WHAT THIS TASK INVOLVES —
Wherever the word "will" appears in the entries, copy the whole line.
──────────────────────────────
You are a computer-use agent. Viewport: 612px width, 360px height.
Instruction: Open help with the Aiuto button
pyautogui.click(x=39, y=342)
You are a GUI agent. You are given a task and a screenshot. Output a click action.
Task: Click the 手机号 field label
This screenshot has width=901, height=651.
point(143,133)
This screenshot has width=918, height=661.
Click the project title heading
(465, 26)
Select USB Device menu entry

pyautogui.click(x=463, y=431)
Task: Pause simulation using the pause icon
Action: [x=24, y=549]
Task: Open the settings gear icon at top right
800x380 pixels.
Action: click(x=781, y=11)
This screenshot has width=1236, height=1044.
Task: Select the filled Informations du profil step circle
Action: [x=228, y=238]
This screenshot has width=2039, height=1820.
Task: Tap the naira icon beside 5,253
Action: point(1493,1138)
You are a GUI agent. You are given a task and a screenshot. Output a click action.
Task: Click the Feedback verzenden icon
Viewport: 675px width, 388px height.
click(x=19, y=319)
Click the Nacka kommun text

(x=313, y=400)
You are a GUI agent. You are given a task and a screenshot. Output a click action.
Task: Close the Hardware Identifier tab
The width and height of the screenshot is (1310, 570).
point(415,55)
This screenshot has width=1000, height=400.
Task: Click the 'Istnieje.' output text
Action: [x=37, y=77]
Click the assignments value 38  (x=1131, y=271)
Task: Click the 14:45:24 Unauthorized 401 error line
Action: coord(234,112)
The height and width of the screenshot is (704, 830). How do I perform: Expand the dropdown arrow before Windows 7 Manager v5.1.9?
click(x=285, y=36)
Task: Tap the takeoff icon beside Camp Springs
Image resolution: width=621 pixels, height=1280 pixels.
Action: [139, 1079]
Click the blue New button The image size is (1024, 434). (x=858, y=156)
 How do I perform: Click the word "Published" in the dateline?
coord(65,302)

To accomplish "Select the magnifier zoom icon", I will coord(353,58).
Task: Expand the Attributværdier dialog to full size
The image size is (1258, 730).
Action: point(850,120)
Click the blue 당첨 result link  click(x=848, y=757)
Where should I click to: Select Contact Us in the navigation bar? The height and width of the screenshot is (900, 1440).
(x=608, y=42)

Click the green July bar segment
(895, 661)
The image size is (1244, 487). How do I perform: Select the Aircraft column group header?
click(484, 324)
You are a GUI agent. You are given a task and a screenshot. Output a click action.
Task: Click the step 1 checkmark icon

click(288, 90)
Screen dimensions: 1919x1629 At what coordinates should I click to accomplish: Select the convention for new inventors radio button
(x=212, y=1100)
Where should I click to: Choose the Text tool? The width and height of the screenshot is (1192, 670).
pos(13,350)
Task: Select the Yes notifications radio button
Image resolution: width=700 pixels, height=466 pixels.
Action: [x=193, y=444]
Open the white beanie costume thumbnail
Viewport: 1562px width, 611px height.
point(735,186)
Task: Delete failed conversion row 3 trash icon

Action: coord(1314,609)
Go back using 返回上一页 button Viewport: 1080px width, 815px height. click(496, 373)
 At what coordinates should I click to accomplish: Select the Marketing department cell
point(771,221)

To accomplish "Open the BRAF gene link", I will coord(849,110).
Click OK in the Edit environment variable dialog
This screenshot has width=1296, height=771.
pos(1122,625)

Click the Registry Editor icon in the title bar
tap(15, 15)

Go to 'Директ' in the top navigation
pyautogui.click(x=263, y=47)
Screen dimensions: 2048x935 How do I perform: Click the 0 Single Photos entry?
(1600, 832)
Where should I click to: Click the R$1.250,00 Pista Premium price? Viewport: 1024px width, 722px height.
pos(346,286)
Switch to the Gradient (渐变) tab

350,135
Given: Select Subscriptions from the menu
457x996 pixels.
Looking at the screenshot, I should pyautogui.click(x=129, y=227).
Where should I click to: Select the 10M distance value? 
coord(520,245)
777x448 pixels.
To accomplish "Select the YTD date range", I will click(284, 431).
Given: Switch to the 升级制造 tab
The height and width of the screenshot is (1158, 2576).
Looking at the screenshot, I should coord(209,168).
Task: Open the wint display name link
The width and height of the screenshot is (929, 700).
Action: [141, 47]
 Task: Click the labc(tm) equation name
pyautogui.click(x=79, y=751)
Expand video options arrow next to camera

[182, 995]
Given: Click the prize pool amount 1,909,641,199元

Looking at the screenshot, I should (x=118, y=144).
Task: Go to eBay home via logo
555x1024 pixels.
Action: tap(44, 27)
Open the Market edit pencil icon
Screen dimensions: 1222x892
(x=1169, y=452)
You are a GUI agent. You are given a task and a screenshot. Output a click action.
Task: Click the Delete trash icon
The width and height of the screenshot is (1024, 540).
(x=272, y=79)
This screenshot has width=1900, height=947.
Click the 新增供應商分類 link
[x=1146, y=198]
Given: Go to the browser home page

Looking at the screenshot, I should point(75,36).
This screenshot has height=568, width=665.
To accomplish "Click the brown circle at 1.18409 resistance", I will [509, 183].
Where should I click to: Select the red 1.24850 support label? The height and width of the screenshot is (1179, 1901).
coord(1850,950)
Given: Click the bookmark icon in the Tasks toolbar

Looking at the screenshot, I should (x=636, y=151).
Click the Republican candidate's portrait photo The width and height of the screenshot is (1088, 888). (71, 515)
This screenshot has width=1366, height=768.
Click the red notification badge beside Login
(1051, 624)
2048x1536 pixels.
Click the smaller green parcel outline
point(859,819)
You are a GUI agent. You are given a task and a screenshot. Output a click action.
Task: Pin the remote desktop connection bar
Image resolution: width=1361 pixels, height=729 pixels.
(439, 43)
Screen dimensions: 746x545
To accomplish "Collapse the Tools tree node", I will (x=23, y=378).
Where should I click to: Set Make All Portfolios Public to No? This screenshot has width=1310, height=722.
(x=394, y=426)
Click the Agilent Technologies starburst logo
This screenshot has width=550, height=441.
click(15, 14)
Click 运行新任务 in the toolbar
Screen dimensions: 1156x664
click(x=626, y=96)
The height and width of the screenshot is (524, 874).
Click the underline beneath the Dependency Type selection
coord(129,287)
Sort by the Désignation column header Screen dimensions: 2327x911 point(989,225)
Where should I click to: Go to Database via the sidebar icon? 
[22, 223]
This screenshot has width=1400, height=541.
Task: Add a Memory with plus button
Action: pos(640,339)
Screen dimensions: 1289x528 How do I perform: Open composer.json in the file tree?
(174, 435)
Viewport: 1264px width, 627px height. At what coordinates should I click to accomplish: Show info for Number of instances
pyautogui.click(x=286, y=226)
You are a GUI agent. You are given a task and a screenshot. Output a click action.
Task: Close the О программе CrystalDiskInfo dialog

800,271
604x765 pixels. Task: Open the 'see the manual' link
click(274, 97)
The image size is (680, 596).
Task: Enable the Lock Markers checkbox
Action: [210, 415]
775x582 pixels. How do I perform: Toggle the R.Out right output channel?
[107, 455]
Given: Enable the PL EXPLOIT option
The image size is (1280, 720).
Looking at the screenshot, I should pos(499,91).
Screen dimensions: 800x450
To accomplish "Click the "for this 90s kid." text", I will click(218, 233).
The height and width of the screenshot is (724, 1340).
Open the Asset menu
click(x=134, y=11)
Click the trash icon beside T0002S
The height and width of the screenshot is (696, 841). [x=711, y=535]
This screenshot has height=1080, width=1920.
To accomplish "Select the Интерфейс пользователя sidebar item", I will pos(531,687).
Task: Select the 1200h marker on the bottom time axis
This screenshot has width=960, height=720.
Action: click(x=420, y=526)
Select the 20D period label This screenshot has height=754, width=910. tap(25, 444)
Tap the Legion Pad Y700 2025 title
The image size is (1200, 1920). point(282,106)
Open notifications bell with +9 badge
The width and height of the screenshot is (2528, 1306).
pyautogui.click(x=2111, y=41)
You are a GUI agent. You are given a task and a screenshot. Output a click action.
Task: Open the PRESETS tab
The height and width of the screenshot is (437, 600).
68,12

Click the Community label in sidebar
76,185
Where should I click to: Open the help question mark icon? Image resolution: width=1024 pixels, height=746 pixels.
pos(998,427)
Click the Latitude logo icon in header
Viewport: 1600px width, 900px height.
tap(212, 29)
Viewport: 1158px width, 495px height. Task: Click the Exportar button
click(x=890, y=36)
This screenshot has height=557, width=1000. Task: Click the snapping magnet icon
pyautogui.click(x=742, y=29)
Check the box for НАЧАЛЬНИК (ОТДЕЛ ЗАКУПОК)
──────────────────────────────
RESULT OF THIS TASK —
To accomplish "Select the magnifier zoom icon", I will coord(353,58).
To accomplish "Open the BRAF gene link", I will coord(849,110).
To accomplish "Select the YTD date range", I will click(284, 431).
To accomplish "Click the brown circle at 1.18409 resistance", I will [509, 183].
To accomplish "Collapse the Tools tree node", I will (x=23, y=378).
To accomplish "Click the "for this 90s kid." text", I will click(218, 233).
To accomplish "Select the Интерфейс пользователя sidebar item", I will pos(531,687).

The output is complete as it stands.